Thank you all for your help. I now have concurrent_forall working and am using 98% of the CPU. Unfortunately, the fan in my little laptop is not nearly as powerful as the chip, so it screams at me and throttles back the CPU speed, so I don’t get as much reduction in processing time as I had hoped. And, it did take me a while to realize that forall, never meant that “for all X from the generator, the action has been performed”, but rather “for all X from the generator, the test succeeds.” And that does make more sense in a Prologish sort of way. But I had to completely rewrite my test/action so that it always succeeded, but also instantiated a variable to tell me whether it succeeded successfully or failingly. Well, anyway it all works now. And thanks, again.
As I stated last time, multithreading is working now, at least in the original trials. However, I have added a new predicate in the concurrent section, and am observing behavior I do not understand.
In the editor, the new predicate is shown in bold red, which should indicate that it is never called. However, I know that it actually is called and does in fact produce correct answers. Although my program is only a few hundred lines long, I have searched through it to verify that the predicate is not defined somewhere else, and the part in bold red is indeed the only spot.
When I run the program now, it does use all 8 LPUs, but not at 98%. It varies from about 20 to 80%. Also, the CPU slows down drastically. Sometimes running at less than 1 GHz. With the original sequential version, it ran at 3.3 and when loaded with the first version of concurrent, it slowed to about 2.2, which I attributed to thermal throttling.
Does this make any sense to any of you? Would it help to upload a copy of the program?
Welcome to the fun world of concurrent programming, which I’ve been in for many years. One of the fundamental things to remember is Amdahl’s Law — roughly speaking: you can’t go faster than the slowest part of the system.
So, my guess is that your new predicate is the bottleneck, and other concurrent tasks are waiting for it to finish. You might try using profile/1 to see where the time is being used, and also to verify that your new predicate is being called. (There might, of course, be a glitch in the IDE or cross-referencer.)
As to the CPU performance — the obvious thing is try it on a desktop, which will probably have better thermal performance than a laptop.
You can upload your program, but I don’t know if I’ll have time to look at it.
I rearranged my new predicate so that it didn’t run the same other predicate twice, in parallel with itself.

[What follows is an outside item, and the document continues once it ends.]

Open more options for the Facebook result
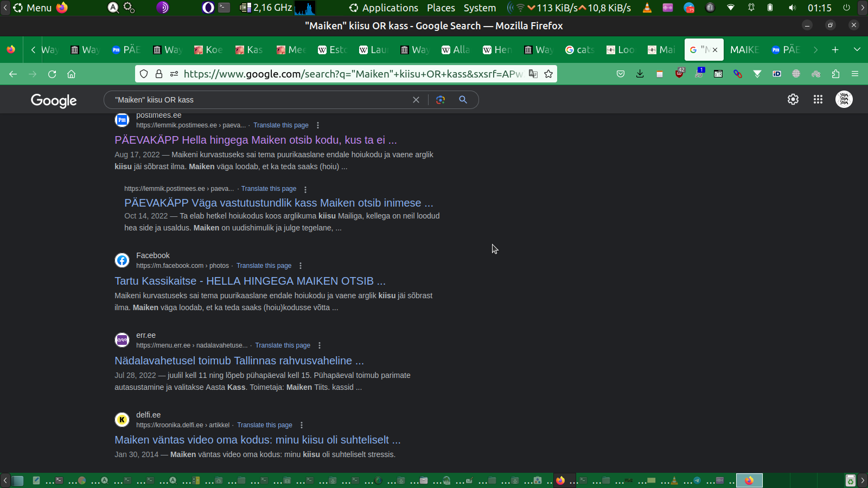This screenshot has width=868, height=488. click(x=301, y=266)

Now it seems to be working correctly. Of course, it still can’t overcome the limitations of the fan in my laptop.
I do still wonder what was going on when the system was using very little of the available CPU. It only has to write out 256 lines to a file, so it certainly wasn’t I/O bound. For now I don’t need to know that.
I still have that funny bold red display on one predicate that is definitely called (it’s the test in the forall part.), but I am not too worried about that.